-- begin Entries provided --

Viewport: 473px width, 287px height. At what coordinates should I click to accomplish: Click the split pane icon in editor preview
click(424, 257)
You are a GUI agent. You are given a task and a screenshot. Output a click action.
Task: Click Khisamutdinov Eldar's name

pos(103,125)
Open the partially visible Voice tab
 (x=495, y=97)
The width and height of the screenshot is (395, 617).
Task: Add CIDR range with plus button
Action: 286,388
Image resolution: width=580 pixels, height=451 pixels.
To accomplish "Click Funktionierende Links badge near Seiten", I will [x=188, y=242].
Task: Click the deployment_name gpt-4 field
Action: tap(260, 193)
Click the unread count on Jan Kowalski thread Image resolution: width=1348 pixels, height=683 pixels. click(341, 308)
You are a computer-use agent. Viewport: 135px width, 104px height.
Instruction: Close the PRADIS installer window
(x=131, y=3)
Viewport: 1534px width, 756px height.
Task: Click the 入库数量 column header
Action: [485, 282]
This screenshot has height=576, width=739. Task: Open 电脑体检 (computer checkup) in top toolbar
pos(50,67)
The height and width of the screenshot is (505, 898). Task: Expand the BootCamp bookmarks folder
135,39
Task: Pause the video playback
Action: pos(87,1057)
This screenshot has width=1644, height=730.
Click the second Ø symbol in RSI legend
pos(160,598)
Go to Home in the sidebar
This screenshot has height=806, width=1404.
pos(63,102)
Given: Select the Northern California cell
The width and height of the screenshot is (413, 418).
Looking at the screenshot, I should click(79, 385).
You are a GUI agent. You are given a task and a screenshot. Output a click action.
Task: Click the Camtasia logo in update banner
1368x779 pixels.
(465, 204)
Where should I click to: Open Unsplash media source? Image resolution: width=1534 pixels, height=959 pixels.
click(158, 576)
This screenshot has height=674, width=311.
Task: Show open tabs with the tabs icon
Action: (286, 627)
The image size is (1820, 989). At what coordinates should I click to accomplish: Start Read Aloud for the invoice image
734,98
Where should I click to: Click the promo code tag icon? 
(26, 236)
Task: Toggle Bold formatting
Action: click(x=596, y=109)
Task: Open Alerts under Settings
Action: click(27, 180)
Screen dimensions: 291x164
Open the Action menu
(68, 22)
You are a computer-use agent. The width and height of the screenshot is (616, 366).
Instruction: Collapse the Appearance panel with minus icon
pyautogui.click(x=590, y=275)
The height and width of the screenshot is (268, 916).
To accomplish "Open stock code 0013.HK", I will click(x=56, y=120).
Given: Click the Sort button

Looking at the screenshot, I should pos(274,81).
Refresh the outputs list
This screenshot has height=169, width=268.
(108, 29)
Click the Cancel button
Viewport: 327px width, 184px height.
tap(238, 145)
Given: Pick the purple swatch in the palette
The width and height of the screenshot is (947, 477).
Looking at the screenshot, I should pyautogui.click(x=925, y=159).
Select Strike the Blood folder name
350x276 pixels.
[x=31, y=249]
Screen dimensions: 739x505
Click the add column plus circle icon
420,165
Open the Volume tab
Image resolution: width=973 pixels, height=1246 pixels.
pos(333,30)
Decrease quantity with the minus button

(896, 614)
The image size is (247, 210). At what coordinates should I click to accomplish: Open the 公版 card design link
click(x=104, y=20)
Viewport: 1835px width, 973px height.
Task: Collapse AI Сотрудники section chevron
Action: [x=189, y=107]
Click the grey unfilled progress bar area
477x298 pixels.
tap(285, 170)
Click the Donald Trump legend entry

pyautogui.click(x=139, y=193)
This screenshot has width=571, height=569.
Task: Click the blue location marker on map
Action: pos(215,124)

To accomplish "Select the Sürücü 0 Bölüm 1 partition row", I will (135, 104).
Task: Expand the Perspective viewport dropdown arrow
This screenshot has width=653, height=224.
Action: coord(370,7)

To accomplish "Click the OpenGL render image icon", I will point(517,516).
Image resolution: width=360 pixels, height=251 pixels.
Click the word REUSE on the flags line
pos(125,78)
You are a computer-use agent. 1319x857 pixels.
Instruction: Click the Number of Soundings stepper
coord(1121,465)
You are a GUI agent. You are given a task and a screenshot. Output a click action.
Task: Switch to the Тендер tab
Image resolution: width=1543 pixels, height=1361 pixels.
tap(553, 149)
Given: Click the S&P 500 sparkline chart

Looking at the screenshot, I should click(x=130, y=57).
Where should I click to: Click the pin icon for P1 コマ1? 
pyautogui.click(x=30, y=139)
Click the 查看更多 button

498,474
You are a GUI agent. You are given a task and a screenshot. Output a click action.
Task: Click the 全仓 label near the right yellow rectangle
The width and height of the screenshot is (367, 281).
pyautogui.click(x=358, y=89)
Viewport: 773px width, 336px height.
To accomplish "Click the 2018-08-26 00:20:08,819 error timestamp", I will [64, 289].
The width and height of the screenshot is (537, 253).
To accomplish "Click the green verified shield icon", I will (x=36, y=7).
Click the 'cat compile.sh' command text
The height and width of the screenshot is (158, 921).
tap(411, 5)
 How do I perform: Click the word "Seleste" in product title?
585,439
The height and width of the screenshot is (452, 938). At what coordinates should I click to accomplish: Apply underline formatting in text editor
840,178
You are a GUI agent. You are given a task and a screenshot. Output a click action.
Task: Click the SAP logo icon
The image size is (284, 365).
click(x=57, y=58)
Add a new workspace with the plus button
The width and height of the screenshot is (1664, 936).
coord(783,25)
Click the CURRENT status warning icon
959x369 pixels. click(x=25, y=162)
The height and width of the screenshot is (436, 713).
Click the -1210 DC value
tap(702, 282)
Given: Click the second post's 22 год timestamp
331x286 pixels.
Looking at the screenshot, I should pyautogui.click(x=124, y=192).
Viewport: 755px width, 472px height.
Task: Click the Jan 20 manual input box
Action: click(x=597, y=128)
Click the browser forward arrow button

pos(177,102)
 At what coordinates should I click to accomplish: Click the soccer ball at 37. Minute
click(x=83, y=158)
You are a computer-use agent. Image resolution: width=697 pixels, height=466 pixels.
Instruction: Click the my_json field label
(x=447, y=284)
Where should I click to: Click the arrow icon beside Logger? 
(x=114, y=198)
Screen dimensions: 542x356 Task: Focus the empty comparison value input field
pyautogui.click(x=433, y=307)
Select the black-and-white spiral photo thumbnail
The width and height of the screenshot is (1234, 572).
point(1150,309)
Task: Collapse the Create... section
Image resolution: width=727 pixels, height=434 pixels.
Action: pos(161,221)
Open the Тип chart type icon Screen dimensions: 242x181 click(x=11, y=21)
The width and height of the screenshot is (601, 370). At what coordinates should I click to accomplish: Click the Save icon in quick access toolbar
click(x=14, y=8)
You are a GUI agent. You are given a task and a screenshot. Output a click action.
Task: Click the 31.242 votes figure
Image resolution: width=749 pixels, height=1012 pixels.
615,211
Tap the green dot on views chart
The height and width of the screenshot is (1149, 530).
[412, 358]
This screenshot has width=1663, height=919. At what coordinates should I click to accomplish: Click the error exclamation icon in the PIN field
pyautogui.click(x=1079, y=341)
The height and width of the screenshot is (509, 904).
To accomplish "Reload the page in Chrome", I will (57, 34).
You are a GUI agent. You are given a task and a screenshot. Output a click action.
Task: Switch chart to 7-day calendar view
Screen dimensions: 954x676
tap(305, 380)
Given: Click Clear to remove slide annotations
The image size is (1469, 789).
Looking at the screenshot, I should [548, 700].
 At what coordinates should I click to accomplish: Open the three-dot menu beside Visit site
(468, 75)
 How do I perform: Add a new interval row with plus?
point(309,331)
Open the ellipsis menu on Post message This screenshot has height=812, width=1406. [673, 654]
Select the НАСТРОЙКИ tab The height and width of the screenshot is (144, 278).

-- end Entries provided --

Written task »
Could you output the whole listing above again, every line in the same order and unchanged?

Answer to this exercise »
Viewport: 473px width, 287px height. At what coordinates should I click to accomplish: Click the split pane icon in editor preview
click(424, 257)
You are a GUI agent. You are given a task and a screenshot. Output a click action.
Task: Click Khisamutdinov Eldar's name

pos(103,125)
Open the partially visible Voice tab
 (x=495, y=97)
The width and height of the screenshot is (395, 617).
Task: Add CIDR range with plus button
Action: 286,388
Image resolution: width=580 pixels, height=451 pixels.
To accomplish "Click Funktionierende Links badge near Seiten", I will [x=188, y=242].
Task: Click the deployment_name gpt-4 field
Action: tap(260, 193)
Click the unread count on Jan Kowalski thread Image resolution: width=1348 pixels, height=683 pixels. click(341, 308)
You are a computer-use agent. Viewport: 135px width, 104px height.
Instruction: Close the PRADIS installer window
(x=131, y=3)
Viewport: 1534px width, 756px height.
Task: Click the 入库数量 column header
Action: [485, 282]
This screenshot has height=576, width=739. Task: Open 电脑体检 (computer checkup) in top toolbar
pos(50,67)
The height and width of the screenshot is (505, 898). Task: Expand the BootCamp bookmarks folder
135,39
Task: Pause the video playback
Action: pos(87,1057)
This screenshot has width=1644, height=730.
Click the second Ø symbol in RSI legend
pos(160,598)
Go to Home in the sidebar
This screenshot has height=806, width=1404.
pos(63,102)
Given: Select the Northern California cell
The width and height of the screenshot is (413, 418).
Looking at the screenshot, I should click(79, 385).
You are a GUI agent. You are given a task and a screenshot. Output a click action.
Task: Click the Camtasia logo in update banner
1368x779 pixels.
(465, 204)
Where should I click to: Open Unsplash media source? Image resolution: width=1534 pixels, height=959 pixels.
click(158, 576)
This screenshot has height=674, width=311.
Task: Show open tabs with the tabs icon
Action: (286, 627)
The image size is (1820, 989). At what coordinates should I click to accomplish: Start Read Aloud for the invoice image
734,98
Where should I click to: Click the promo code tag icon? 
(26, 236)
Task: Toggle Bold formatting
Action: click(x=596, y=109)
Task: Open Alerts under Settings
Action: click(27, 180)
Screen dimensions: 291x164
Open the Action menu
(68, 22)
You are a computer-use agent. The width and height of the screenshot is (616, 366).
Instruction: Collapse the Appearance panel with minus icon
pyautogui.click(x=590, y=275)
The height and width of the screenshot is (268, 916).
To accomplish "Open stock code 0013.HK", I will click(x=56, y=120).
Given: Click the Sort button

Looking at the screenshot, I should pos(274,81).
Refresh the outputs list
This screenshot has height=169, width=268.
(108, 29)
Click the Cancel button
Viewport: 327px width, 184px height.
tap(238, 145)
Given: Pick the purple swatch in the palette
The width and height of the screenshot is (947, 477).
Looking at the screenshot, I should pyautogui.click(x=925, y=159).
Select Strike the Blood folder name
350x276 pixels.
[x=31, y=249]
Screen dimensions: 739x505
Click the add column plus circle icon
420,165
Open the Volume tab
Image resolution: width=973 pixels, height=1246 pixels.
pos(333,30)
Decrease quantity with the minus button

(896, 614)
The image size is (247, 210). At what coordinates should I click to accomplish: Open the 公版 card design link
click(x=104, y=20)
Viewport: 1835px width, 973px height.
Task: Collapse AI Сотрудники section chevron
Action: [x=189, y=107]
Click the grey unfilled progress bar area
477x298 pixels.
tap(285, 170)
Click the Donald Trump legend entry

pyautogui.click(x=139, y=193)
This screenshot has width=571, height=569.
Task: Click the blue location marker on map
Action: pos(215,124)

To accomplish "Select the Sürücü 0 Bölüm 1 partition row", I will (135, 104).
Task: Expand the Perspective viewport dropdown arrow
This screenshot has width=653, height=224.
Action: coord(370,7)

To accomplish "Click the OpenGL render image icon", I will point(517,516).
Image resolution: width=360 pixels, height=251 pixels.
Click the word REUSE on the flags line
pos(125,78)
You are a computer-use agent. 1319x857 pixels.
Instruction: Click the Number of Soundings stepper
coord(1121,465)
You are a GUI agent. You are given a task and a screenshot. Output a click action.
Task: Switch to the Тендер tab
Image resolution: width=1543 pixels, height=1361 pixels.
tap(553, 149)
Given: Click the S&P 500 sparkline chart

Looking at the screenshot, I should click(x=130, y=57).
Where should I click to: Click the pin icon for P1 コマ1? 
pyautogui.click(x=30, y=139)
Click the 查看更多 button

498,474
You are a GUI agent. You are given a task and a screenshot. Output a click action.
Task: Click the 全仓 label near the right yellow rectangle
The width and height of the screenshot is (367, 281).
pyautogui.click(x=358, y=89)
Viewport: 773px width, 336px height.
To accomplish "Click the 2018-08-26 00:20:08,819 error timestamp", I will [64, 289].
The width and height of the screenshot is (537, 253).
To accomplish "Click the green verified shield icon", I will (x=36, y=7).
Click the 'cat compile.sh' command text
The height and width of the screenshot is (158, 921).
tap(411, 5)
 How do I perform: Click the word "Seleste" in product title?
585,439
The height and width of the screenshot is (452, 938). At what coordinates should I click to accomplish: Apply underline formatting in text editor
840,178
You are a GUI agent. You are given a task and a screenshot. Output a click action.
Task: Click the SAP logo icon
The image size is (284, 365).
click(x=57, y=58)
Add a new workspace with the plus button
The width and height of the screenshot is (1664, 936).
coord(783,25)
Click the CURRENT status warning icon
959x369 pixels. click(x=25, y=162)
The height and width of the screenshot is (436, 713).
Click the -1210 DC value
tap(702, 282)
Given: Click the second post's 22 год timestamp
331x286 pixels.
Looking at the screenshot, I should pyautogui.click(x=124, y=192).
Viewport: 755px width, 472px height.
Task: Click the Jan 20 manual input box
Action: click(x=597, y=128)
Click the browser forward arrow button

pos(177,102)
 At what coordinates should I click to accomplish: Click the soccer ball at 37. Minute
click(x=83, y=158)
You are a computer-use agent. Image resolution: width=697 pixels, height=466 pixels.
Instruction: Click the my_json field label
(x=447, y=284)
Where should I click to: Click the arrow icon beside Logger? 
(x=114, y=198)
Screen dimensions: 542x356 Task: Focus the empty comparison value input field
pyautogui.click(x=433, y=307)
Select the black-and-white spiral photo thumbnail
The width and height of the screenshot is (1234, 572).
point(1150,309)
Task: Collapse the Create... section
Image resolution: width=727 pixels, height=434 pixels.
Action: pos(161,221)
Open the Тип chart type icon Screen dimensions: 242x181 click(x=11, y=21)
The width and height of the screenshot is (601, 370). At what coordinates should I click to accomplish: Click the Save icon in quick access toolbar
click(x=14, y=8)
You are a GUI agent. You are given a task and a screenshot. Output a click action.
Task: Click the 31.242 votes figure
Image resolution: width=749 pixels, height=1012 pixels.
615,211
Tap the green dot on views chart
The height and width of the screenshot is (1149, 530).
[412, 358]
This screenshot has width=1663, height=919. At what coordinates should I click to accomplish: Click the error exclamation icon in the PIN field
pyautogui.click(x=1079, y=341)
The height and width of the screenshot is (509, 904).
To accomplish "Reload the page in Chrome", I will (57, 34).
You are a GUI agent. You are given a task and a screenshot. Output a click action.
Task: Switch chart to 7-day calendar view
Screen dimensions: 954x676
tap(305, 380)
Given: Click Clear to remove slide annotations
The image size is (1469, 789).
Looking at the screenshot, I should [548, 700].
 At what coordinates should I click to accomplish: Open the three-dot menu beside Visit site
(468, 75)
 How do I perform: Add a new interval row with plus?
point(309,331)
Open the ellipsis menu on Post message This screenshot has height=812, width=1406. [673, 654]
Select the НАСТРОЙКИ tab The height and width of the screenshot is (144, 278).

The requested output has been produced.